FILM 1338: THE MAN WHO KNEW TOO MUCH
TRIVIA: At first, Doris Day refused to record "Que Sera, Sera" as a popular song release, dismissing it as "a forgettable children's song." It not only went on to win an Academy Award, but also became the biggest hit of her recording career and her signature song. So much for forgettable, she would go on to sing the same song in two more movies, Please Don't Eat the Daisies (1960) and The Glass Bottom Boat (1966), and it was used as the theme song for all 124 episodes of her TV show, The Doris Day Show (1968).
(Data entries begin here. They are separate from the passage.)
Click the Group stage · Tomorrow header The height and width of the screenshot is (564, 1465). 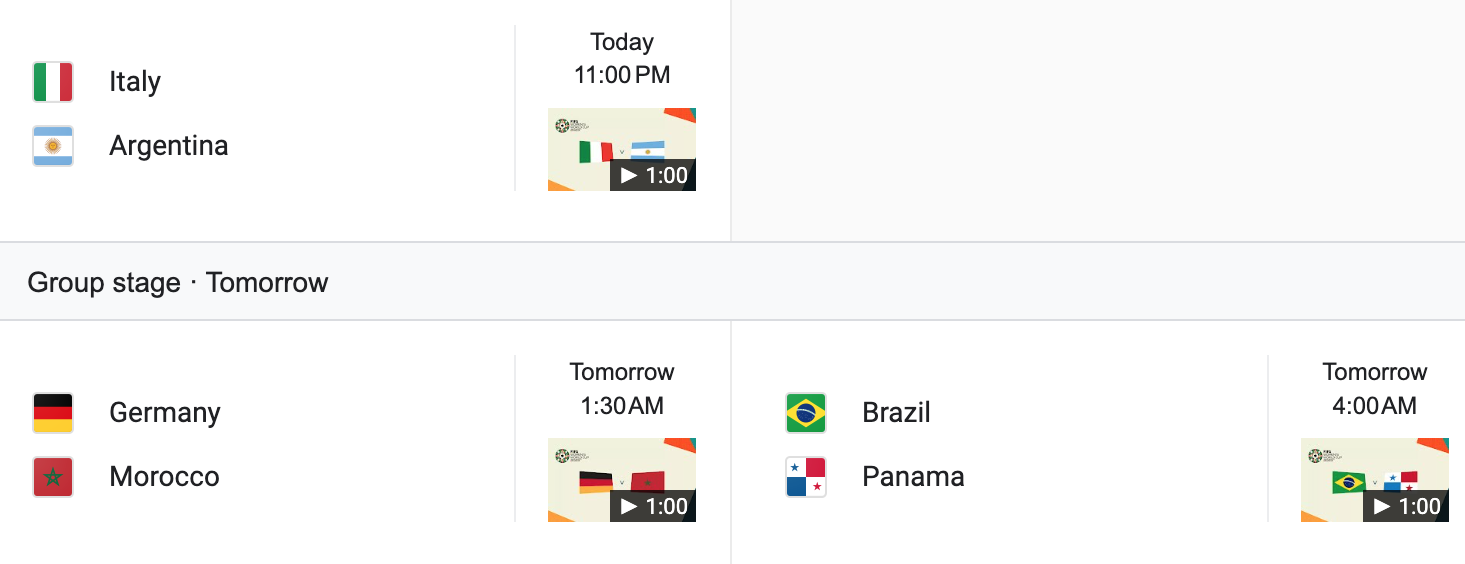click(178, 283)
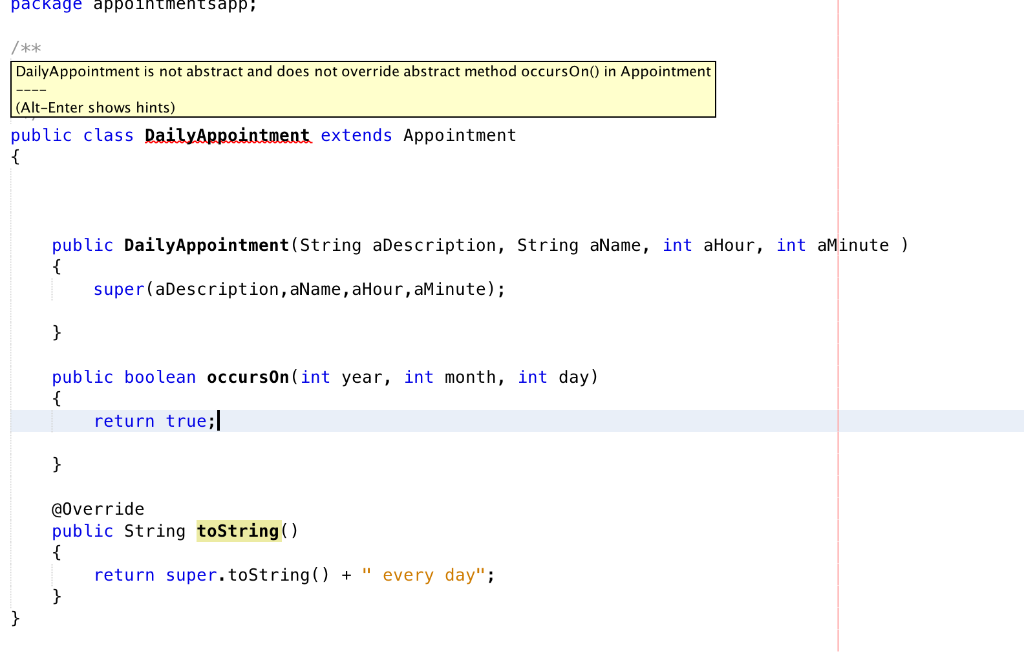The width and height of the screenshot is (1024, 666).
Task: Click the error hint tooltip about occursOn()
Action: (x=360, y=71)
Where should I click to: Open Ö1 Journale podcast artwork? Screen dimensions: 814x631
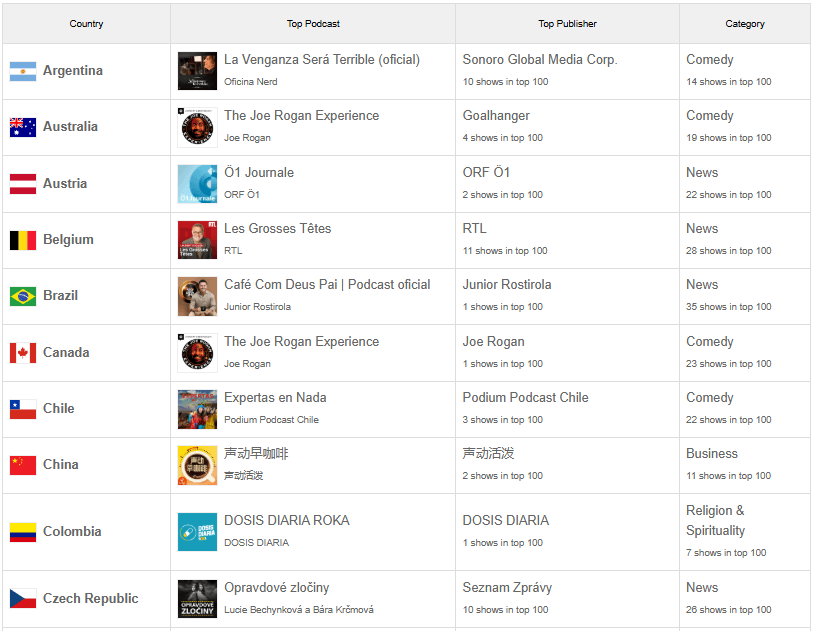click(197, 184)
It was during the making of this film, when she saw how camels, goats and other "animal extras" in a marketplace scene were being treated, that Doris Day began her lifelong commitment to preventing animal abuse.
Throughout the filming, Doris Day became increasingly concerned that Alfred Hitchcock paid more attention to camera setups, lighting and technical matters than he did to her performance. Convinced that he was displeased with her work, she finally confronted him. His reply was, "My dear Miss Day, if you weren't giving me what I wanted, *then* I would have to direct you!"
The Albert Hall sequence lasts 12 minutes without a single word of dialogue and consists of 124 shots.
The film was unavailable for decades because its rights (together with four other pictures of the same period) were bought back by Alfred Hitchcock and left as part of his legacy to his daughter. They've been known for long as the infamous "Five lost Hitchcocks" amongst film buffs, and were re-released in theatres around 1984 after a 30-year absence. The others are Rear Window (1954), Rope (1948), The Trouble with Harry (1955), and Vertigo (1958).
The plot calls for a man (Daniel Gélin in the role of Louis Bernard) to be discovered as "not Moroccan" because he was wearing black makeup. The makeup artists couldn't find a black substance that would come off easily, and so they painted the fingers of the other man (James Stewart) white, so that he would leave pale streaks on the other man's skin (according to Patricia Hitchcock, this idea was suggested by Daniel Gélin).
In a 1994 interview available on the liner notes of a Rhino compilation of Oscar winning songs, songwriter Jay Livingston says that he came across the phrase "Que Sera Sera" in the movie The Barefoot Contessa (1954), when Rossano Brazzi shows Ava Gardner his house, and she sees the inscription "Que Sera Sera" on the gate. He tells her that is the family motto, and it means 'Whatever will be, will be'.
Doris Day had a fear of flying that stemmed from tours with Bob Hope in the 1940s that resulted in some close calls in impenetrable winter weather. She almost turned down her role in this film because it required travel to London and Marrakesh. Her husband and manager, Martin Melcher talked her into accepting it.
Ambrose Chapel was filmed at St. Saviour's Church Hall in St. Saviour's Road, Brixton Hill, London. St. Saviour's was sold off by the Church of England in the 1970s and has since been torn down.